Suite à la disparition du ministère dédié en novembre 2010, cette administration a été conservée sous le titre de Secrétariat général à l'immigration et l'intégration (SGII) sous la tutelle du ministre de l'intérieur. Le décret d'attribution du 24 mai 2012 a confirmé cette autorité du ministre de l'intérieur sur le SGII s'agissant du nouveau Gouvernement mis en place à l'issue des élections de mai 2012 1 ( * ) .
Ce transfert de tutelle, pas plus que le changement de gouvernement intervenu en 2012, n'ont donc remis en question l'existence du SGII ni modifié son architecture et son rôle dans la conduite de la politique nationale d'immigration. D'un point de vue budgétaire, la responsabilité unique du secrétaire général permet en effet d'assurer la cohérence des actions et la simplicité de la gestion des crédits entre l'ensemble des dispositifs d'immigration, d'accueil et d'intégration dont il a la responsabilité. Le SGII souligne ainsi, en réponse au questionnaire budgétaire, que « le responsable de programme peut gérer de façon plus souple des crédits qui, par ailleurs, peuvent avoir des interactions entre eux (par exemple entre les ressources allouées à l'OFPRA et les dépenses d'hébergement des demandeurs d'asile) ».
Au total, comme votre rapporteur spécial s'en félicitait déjà lors de l'examen du projet de loi de règlement des comptes de l'année 2011, le maintien d'une mission et de son cadre unique de pilotage par le SGII « permettra d'assurer un suivi pérenne de la politique d'immigration, dont la mission budgétaire, depuis cinq ans, a illustré la cohérence » 2 ( * ) . Au-delà des orientations politiques et des objectifs stratégiques fixés par le nouveau Gouvernement, son utilité en termes d'information et de contrôle du Parlement sur la politique menée justifie pleinement le maintien d'une mission dédiée au sein du budget général.

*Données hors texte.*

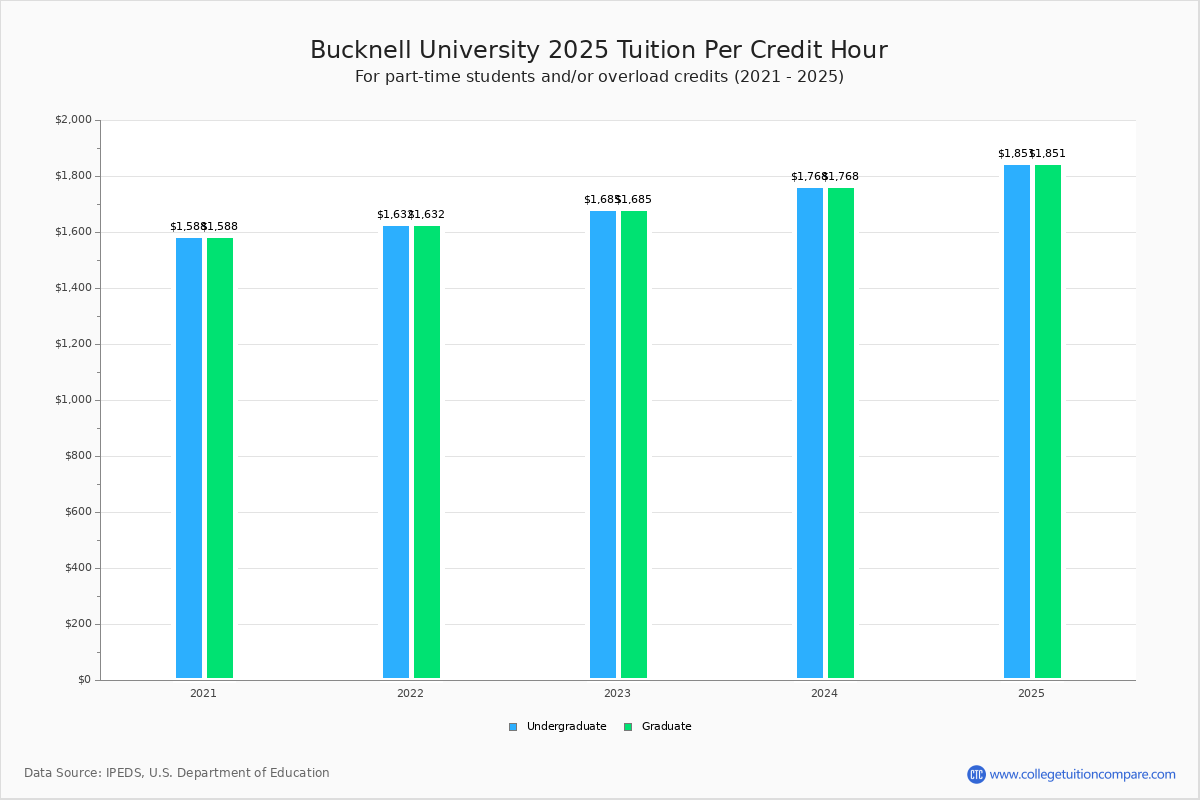Click the CTC logo icon

(x=976, y=774)
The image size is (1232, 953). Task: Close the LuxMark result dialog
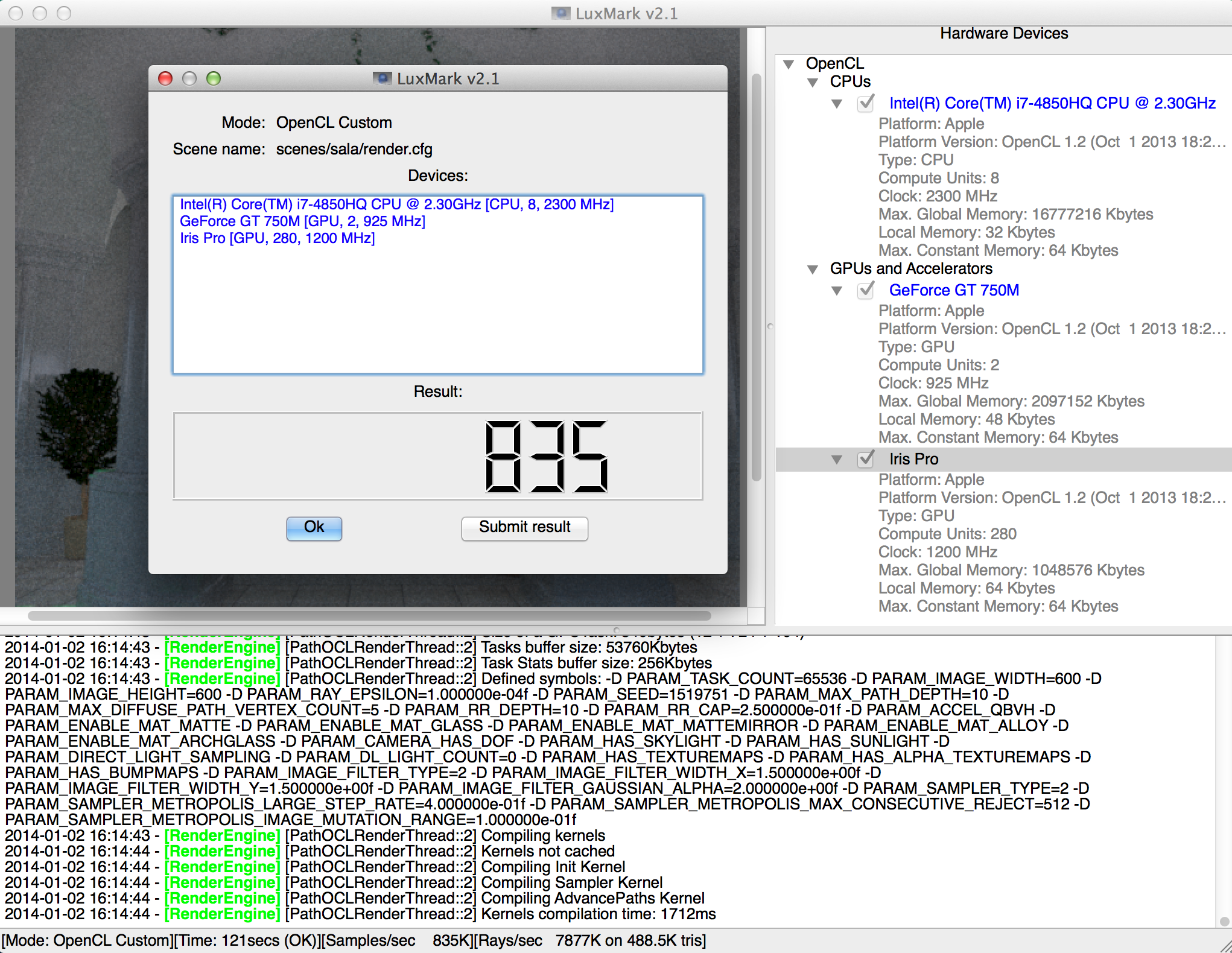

2. L'immigration et l'intégration, une politique interministérielle et transversale
La mission « Immigration, Asile et Intégration » ne représente qu'une part mineure des dépenses de l'État liées à la politique d'immigration. D'après le document de politique transversale (DPT) « Politique française de l'immigration et de l'intégration » annexé au présent projet de loi de finances, dix-neuf programmes concourent au total à cette politique publique , dans des domaines très divers : enseignement supérieur, politique sanitaire, sécurité, accès à la culture, etc. Outre le ministère de l'intérieur, responsable à titre principal de la politique d'immigration, sept autres ministères y contribuent :
- le ministère des affaires étrangères ;
- le ministère de la justice ;
- le ministère de l'économie et des finances ;
- le ministère des affaires sociales et de la santé ;
- le ministère de l'égalité des territoires et du logement ;
- le ministère du travail, de l'emploi, de la formation professionnelle et du dialogue social ;
- le ministère de la culture et de la communication.
Au total, le DPT évalue à 4,475 milliards d'euros les crédits consacrés en 2013 à la mise en oeuvre de la politique d'immigration et d'intégration, soit une augmentation de 3,8 % par rapport à la loi de finances pour 2012.
On peut cependant regretter que certains programmes ne figurent toujours pas dans le DPT, en particulier :
- le programme n° 105 « Action de la France en Europe et dans le monde » , au titre des crédits des personnels en charge de la délivrance des visas ;
- le programme n° 177 « Prévention de l'exclusion et insertion des personnes vulnérables » , au titre des dispositifs d'hébergement d'urgence de droit commun.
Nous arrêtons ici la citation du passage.